*** Opening of DATA FOR PROCESSING ***

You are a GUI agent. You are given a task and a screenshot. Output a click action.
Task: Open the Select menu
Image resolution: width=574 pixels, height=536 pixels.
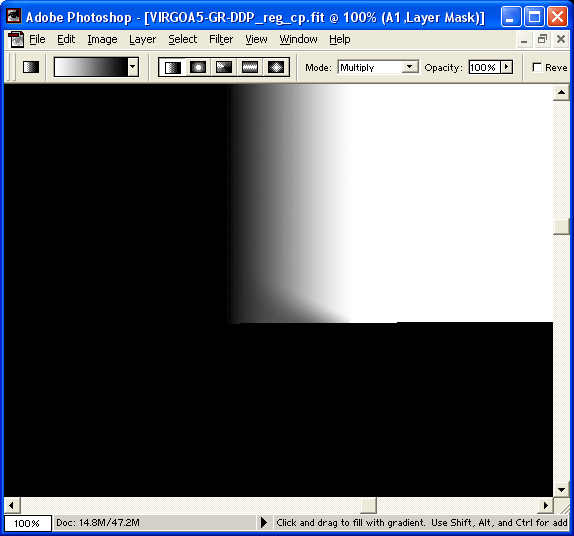click(x=182, y=39)
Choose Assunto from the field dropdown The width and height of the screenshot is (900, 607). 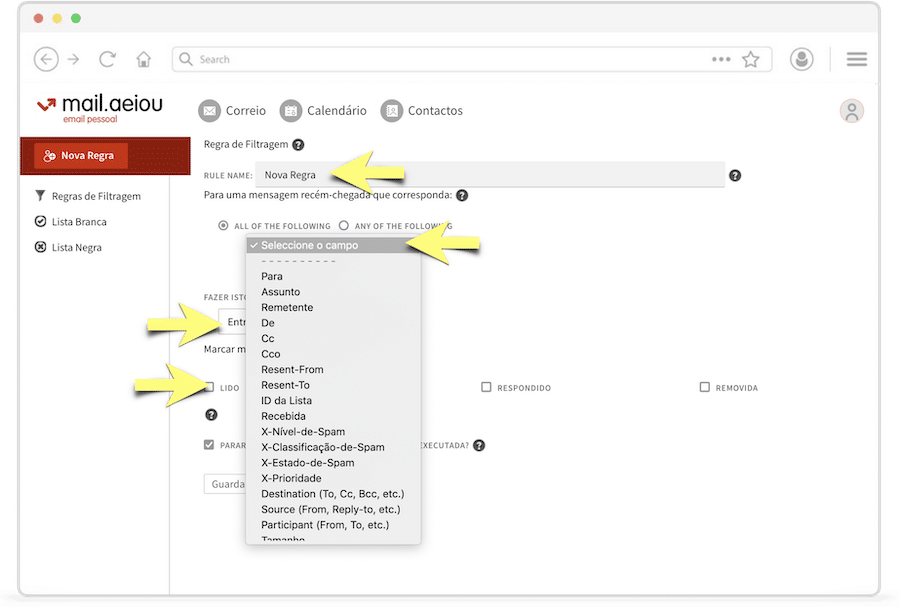coord(280,292)
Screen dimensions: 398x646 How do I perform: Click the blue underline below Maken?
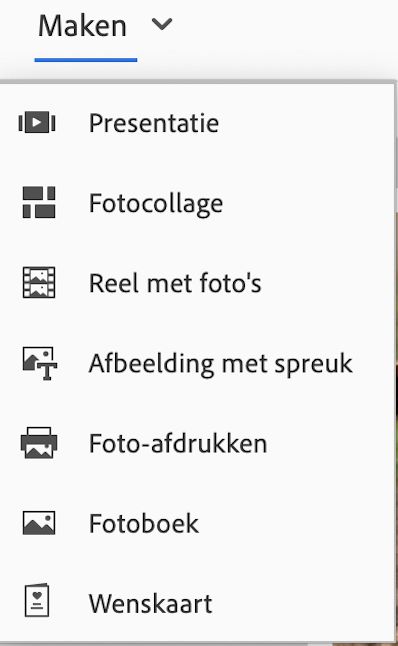coord(86,60)
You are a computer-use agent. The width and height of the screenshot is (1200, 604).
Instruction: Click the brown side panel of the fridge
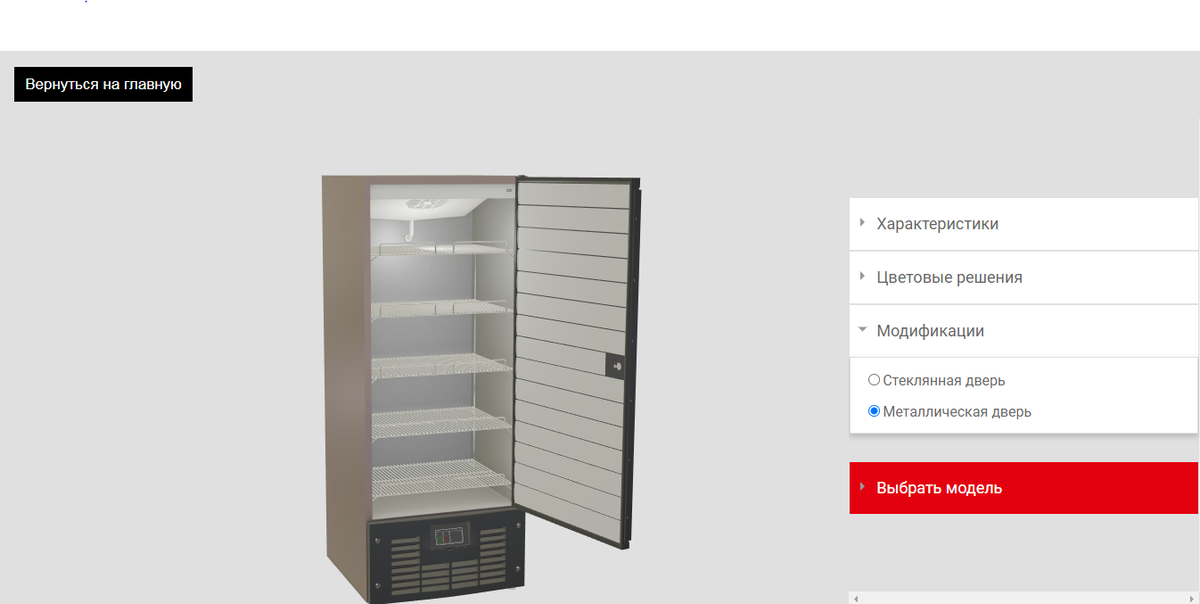[345, 380]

*** Close of DATA FOR PROCESSING ***

Check each line of the material for "agent". Copy the ones that have it.

You are a GUI agent. You are given a task and a screenshot. Output a click action.
You are a computer-use agent. The width and height of the screenshot is (1200, 604).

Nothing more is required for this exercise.